If any other tech company had hauled in $948 million in IP income last year, the number would represent an amazing feat. But IBM Corporation isn't just any tech company. In fact, this is the first time in eight years that Big Blue
didn't clear the $1 billion mark. The decline continued into 2006. During the first half of the year, IP income at the Armonk, New York-based company dropped by 17.6 percent. Meanwhile, IBM continues to receive more U.S. patents than any other company on the planet (2,941 in 2005 alone). The company's overall portfolio is stuffed with a staggering 40,000 U.S. patents.
This isn't a case of corporate schizophrenia. The decline is part of Big Blue's big shift from software and hardware manufacturing to the software services industry. While competitors like Microsoft Corp. are trying to mimic the old IBM licensing machine--even bringing in former IBM licensing guru Marshall Phelps in 2003--IBM is moving toward an open source model. And where Big Blue goes, others may follow. Since IBM is the Patent and Trademark Office's biggest customer, the company often winds up functioning as a de facto PTO consultant. This recent shift in internal IBM strategy could affect the entire patent world--and that is precisely IBM's plan.

**Supplied material:**
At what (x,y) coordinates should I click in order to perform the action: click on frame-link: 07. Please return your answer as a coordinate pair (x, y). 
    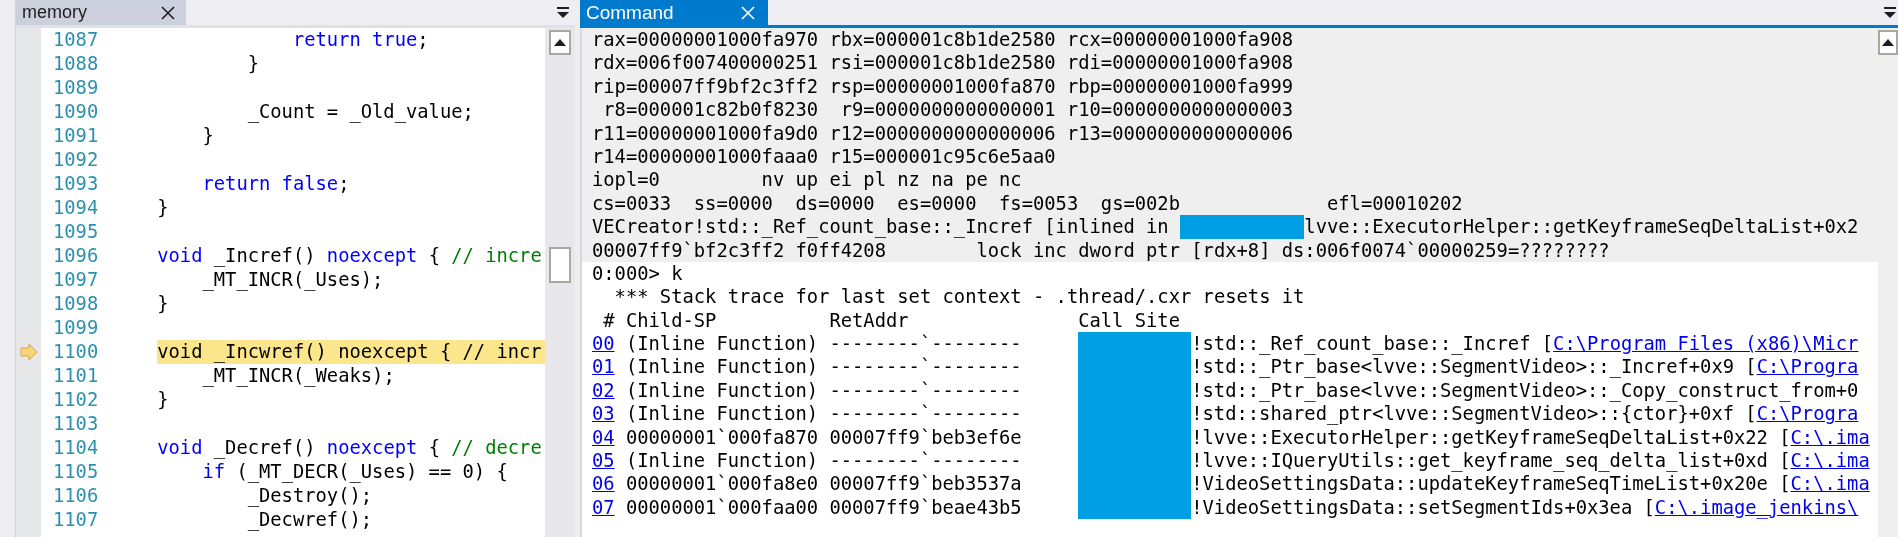
    Looking at the image, I should click on (604, 508).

**Exercises:**
• 1. From the passage on IBM's patent income, write out the text beginning at the words "If any other" and stopping after the words "40,000 U.S. patents.".
• 2. Answer these questions using the passage on IBM's patent income:
(a) How much IP income did IBM haul in last year?
(b) By what percentage did IBM's IP income drop during the first half of 2006?
(c) In what year did Microsoft bring in Marshall Phelps?
The material is not used for any of this work.

**Responses by item number:**
• 1.
If any other tech company had hauled in $948 million in IP income last year, the number would represent an amazing feat. But IBM Corporation isn't just any tech company. In fact, this is the first time in eight years that Big Blue
didn't clear the $1 billion mark. The decline continued into 2006. During the first half of the year, IP income at the Armonk, New York-based company dropped by 17.6 percent. Meanwhile, IBM continues to receive more U.S. patents than any other company on the planet (2,941 in 2005 alone). The company's overall portfolio is stuffed with a staggering 40,000 U.S. patents.

• 2.
(a) $948 million
(b) 17.6 percent
(c) 2003